The settlement amount reflects OFAC’s consideration of the following General Factors: GEICO does not screen its existing policyholders database for SDNs as the SDN list is updated but only on an annual basis. GEICO has committed to making improvements to remedy this gap in its OFAC compliance program.

Based on this statement, it would appear that the SDNTK was listed as such by OFAC after GEICO had issued the policy. Because GEICO screened its database of customers annually, it continued to provide insurance for a period of time after the designation. Bad gecko.

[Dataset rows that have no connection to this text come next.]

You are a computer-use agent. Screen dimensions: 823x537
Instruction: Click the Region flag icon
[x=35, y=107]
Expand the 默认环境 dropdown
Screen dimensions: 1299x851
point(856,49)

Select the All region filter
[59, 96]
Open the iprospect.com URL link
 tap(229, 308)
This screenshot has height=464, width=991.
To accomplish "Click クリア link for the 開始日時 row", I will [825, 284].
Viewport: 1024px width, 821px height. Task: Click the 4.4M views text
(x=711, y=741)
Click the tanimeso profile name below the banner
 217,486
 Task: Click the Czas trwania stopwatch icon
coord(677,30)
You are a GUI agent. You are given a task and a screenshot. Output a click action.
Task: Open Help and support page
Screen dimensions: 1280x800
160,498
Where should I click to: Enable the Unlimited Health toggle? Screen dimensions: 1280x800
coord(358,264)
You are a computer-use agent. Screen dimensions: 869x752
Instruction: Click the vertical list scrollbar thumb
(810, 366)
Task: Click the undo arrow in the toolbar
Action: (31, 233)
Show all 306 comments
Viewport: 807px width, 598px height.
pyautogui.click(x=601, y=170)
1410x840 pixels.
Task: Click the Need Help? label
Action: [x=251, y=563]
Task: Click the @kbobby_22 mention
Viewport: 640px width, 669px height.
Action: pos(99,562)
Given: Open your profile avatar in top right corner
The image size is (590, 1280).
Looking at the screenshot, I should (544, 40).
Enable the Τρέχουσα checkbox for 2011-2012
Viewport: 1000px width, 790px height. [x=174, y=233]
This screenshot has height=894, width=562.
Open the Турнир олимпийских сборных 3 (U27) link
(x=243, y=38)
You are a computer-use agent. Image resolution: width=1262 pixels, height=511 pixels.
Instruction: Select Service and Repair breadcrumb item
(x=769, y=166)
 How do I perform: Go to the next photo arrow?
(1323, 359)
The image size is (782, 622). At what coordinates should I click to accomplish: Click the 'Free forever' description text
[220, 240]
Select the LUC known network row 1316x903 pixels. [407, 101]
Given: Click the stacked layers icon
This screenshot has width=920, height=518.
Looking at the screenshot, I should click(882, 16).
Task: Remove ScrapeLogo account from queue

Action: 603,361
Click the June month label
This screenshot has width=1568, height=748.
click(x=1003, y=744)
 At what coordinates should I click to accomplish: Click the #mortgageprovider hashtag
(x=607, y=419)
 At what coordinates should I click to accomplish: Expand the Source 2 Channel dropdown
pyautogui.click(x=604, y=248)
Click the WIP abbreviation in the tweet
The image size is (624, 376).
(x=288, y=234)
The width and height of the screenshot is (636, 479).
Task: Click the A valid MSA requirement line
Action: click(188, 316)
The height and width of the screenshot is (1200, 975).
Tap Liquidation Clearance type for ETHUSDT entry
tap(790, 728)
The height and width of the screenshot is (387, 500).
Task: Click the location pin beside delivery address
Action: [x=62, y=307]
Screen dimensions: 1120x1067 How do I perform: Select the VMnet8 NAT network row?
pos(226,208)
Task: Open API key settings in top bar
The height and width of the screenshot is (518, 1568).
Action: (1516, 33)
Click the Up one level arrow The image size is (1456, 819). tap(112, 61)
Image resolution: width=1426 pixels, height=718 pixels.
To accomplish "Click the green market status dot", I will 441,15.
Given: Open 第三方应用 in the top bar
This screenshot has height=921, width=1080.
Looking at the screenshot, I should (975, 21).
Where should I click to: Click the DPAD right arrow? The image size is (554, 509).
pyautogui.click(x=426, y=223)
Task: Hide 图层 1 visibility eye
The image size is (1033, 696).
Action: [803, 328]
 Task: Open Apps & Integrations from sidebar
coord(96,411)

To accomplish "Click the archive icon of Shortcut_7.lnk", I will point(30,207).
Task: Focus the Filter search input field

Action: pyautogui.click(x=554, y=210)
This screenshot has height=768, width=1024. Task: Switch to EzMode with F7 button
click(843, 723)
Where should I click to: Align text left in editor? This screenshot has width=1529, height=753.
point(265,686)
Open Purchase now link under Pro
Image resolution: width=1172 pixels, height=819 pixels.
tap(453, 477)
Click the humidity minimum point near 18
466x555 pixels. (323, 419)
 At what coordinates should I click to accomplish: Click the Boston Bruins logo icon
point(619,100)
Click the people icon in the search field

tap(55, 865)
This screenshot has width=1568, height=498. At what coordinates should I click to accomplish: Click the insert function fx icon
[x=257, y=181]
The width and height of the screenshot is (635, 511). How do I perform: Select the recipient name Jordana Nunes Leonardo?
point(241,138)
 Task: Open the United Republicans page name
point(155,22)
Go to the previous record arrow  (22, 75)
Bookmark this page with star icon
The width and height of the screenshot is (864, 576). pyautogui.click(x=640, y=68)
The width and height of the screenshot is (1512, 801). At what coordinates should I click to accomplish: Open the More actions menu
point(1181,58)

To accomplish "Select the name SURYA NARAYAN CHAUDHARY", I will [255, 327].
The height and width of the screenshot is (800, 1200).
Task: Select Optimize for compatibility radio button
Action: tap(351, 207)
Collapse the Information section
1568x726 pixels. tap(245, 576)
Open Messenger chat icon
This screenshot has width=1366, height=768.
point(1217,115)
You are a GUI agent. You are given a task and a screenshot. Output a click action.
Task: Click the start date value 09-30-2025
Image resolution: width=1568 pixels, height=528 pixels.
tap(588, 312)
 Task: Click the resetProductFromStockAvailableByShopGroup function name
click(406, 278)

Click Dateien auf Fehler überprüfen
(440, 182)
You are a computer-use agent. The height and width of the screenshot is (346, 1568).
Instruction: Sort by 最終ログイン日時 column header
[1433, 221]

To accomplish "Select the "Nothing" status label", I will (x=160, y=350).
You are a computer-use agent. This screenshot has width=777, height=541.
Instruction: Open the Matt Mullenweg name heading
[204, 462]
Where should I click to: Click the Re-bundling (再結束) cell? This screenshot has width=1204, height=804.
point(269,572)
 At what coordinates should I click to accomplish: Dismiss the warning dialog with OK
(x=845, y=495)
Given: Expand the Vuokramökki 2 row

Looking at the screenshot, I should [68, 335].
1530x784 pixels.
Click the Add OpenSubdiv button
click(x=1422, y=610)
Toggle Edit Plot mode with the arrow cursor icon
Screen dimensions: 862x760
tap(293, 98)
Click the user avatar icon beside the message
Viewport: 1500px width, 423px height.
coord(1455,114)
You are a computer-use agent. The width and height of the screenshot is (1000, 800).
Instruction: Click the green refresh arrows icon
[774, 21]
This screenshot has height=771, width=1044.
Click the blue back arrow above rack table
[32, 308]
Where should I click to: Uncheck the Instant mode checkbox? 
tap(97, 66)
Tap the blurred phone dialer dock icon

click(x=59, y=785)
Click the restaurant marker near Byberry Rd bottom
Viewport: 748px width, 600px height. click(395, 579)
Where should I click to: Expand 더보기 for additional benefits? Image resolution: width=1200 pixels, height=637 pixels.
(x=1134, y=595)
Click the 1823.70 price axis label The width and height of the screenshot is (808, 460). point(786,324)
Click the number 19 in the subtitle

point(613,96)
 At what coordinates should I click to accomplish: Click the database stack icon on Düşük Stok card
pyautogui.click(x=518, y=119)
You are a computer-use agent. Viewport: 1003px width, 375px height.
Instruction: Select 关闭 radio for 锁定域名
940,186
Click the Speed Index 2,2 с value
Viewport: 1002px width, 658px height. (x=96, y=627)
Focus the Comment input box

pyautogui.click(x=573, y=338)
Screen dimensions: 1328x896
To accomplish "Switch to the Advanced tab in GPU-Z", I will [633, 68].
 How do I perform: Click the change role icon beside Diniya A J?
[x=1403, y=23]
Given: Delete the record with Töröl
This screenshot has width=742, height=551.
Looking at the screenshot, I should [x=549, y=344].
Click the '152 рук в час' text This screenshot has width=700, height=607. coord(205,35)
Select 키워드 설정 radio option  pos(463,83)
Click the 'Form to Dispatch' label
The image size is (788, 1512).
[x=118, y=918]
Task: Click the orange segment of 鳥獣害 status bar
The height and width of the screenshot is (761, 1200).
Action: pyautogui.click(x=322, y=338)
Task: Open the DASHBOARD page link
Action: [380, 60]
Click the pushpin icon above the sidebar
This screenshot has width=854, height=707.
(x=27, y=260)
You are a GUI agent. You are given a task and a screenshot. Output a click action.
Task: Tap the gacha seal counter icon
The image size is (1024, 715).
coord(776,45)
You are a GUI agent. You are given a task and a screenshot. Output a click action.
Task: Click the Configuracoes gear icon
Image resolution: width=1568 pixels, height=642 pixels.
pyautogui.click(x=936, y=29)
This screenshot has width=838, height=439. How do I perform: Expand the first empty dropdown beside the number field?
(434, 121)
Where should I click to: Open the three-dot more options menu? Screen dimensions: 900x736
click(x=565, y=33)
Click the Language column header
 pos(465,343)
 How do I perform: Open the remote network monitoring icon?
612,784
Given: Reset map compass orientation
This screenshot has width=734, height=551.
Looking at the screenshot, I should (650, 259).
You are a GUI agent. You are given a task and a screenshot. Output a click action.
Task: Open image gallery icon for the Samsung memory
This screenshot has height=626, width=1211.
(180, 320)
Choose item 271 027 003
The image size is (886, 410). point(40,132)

But this is a problem that bedevils every compliance program. How often should customer lists be scanned? Based on this statement from OFAC, annually is not enough. Instead the agency seems to suggest that every company must rescan its customer list each and every time OFAC adds someone to the SDN list. This seems overly burdensome and not justified by any significant benefit. A better policy would be for OFAC to establish a safe harbor for companies that rescan their customer lists at specified intervals, such as monthly or bi-weekly.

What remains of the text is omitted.